El zorro la mueve por él, y al partir, revela al príncipe cómo debe mantener todo lo que ha ganado (el pájaro, el caballo, la silla, la princesa): debe dispararle y cortarle la cabeza al zorro. Cuando el príncipe rechaza, le advierte que no compre carne del ahorcado, ni se siente al borde de ningún pozo.

El muchacho descubre que sus hermanos, que en el transcurso de sus aventuras han vivido libertinamente, van a ser ahorcados por sus actos, y compra su libertad para evitarlo. Descubren lo que ha hecho, y cuando finalmente se sienta al borde de un pozo, le empujan a él. Cogen sus cosas y raptan a la princesa, para llevarla ante su padre. Sin embargo, el pájaro, el caballo y la princesa echan de menos al príncipe. El zorro rescata al príncipe y cuando este regresa al palacio de su padre ataviado con ropas de vagabundo, el pájaro, el caballo y la princesa le reconocen como el hombre que los ganó, y se alegran de nuevo. Sus hermanos son condenados a muerte, y el protagonista desposa a la princesa.

Finalmente, el tercer hijo corta la cabeza y las patas del zorro, tal y como la criatura le había solicitado. El zorro resulta ser entonces un hombre, el hermano de la princesa.

En El Mirlo dorado, los hijos del rey parten en búsqueda del pájaro dorado porque los doctores se lo han prescrito a su padre enfermo. Los dos hijos mayores son atraídos a la posada sin ninguna advertencia previa, y el más joven se encuentra con la liebre parlante que le ayuda una vez que la ha pasado. El caballo tan solo aparece como una compra, y no tiene que pasar ninguna prueba para conseguir la figurita de la princesa, la Doncella de Porcelana. Además, la liebre no se transforma al final del relato.

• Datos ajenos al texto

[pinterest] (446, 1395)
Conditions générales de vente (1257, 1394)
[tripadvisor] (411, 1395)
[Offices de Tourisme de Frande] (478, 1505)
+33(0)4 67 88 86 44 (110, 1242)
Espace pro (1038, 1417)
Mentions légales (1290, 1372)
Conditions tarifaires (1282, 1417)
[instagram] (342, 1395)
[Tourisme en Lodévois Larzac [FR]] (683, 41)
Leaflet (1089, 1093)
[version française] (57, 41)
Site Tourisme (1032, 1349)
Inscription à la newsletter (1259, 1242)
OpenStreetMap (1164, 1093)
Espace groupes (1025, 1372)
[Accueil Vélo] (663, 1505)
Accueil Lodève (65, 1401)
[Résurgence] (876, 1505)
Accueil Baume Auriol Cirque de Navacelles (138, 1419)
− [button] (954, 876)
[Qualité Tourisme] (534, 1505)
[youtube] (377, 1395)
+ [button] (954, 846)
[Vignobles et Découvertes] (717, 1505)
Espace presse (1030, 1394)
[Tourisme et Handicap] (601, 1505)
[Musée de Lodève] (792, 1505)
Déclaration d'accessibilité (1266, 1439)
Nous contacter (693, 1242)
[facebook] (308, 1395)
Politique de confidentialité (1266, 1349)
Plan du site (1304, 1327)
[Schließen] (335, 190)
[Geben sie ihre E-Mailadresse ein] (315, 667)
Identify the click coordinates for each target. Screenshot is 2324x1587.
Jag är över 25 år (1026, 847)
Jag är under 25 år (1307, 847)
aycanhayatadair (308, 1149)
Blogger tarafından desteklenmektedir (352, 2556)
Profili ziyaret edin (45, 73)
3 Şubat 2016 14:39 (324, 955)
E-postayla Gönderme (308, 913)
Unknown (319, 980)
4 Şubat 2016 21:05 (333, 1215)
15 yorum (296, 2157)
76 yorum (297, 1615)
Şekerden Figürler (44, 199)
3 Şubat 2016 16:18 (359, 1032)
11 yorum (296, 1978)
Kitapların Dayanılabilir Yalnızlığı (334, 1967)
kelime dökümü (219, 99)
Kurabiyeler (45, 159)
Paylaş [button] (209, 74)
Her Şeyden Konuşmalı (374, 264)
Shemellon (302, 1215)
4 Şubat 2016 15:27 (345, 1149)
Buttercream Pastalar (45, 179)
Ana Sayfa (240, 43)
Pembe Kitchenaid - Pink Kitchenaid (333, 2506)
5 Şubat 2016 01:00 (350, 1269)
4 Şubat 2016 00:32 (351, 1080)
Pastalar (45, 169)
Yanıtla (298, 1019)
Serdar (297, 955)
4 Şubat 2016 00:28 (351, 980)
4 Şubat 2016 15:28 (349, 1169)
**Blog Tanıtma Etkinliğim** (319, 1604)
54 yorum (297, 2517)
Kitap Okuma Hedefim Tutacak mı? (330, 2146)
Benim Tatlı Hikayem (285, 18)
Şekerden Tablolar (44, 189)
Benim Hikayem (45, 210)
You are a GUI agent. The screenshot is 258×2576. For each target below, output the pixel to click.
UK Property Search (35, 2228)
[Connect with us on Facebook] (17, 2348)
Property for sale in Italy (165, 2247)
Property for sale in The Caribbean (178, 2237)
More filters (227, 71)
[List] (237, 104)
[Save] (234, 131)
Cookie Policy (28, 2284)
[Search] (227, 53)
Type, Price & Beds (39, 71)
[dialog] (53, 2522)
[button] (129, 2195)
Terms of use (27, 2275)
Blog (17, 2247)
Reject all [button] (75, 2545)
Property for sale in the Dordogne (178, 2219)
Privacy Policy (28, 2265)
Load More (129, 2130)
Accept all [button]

Una variante similar del cuento de hadas, de origen franco-canadiense es El fénix dorado, recopilado por Marius Barbeau y narrado por Michael Hornyansky. El relato narra la historia de Petit Jean, el más joven de los hijos del Rey, quien descubre que el ladrón de las manzanas doradas de su padre es un fénix dorado, un pájaro legendario. Otras variantes incluyen una batalla con tres bestias míticas, una versión del escondite y su casamiento con la bella hija del Sultán.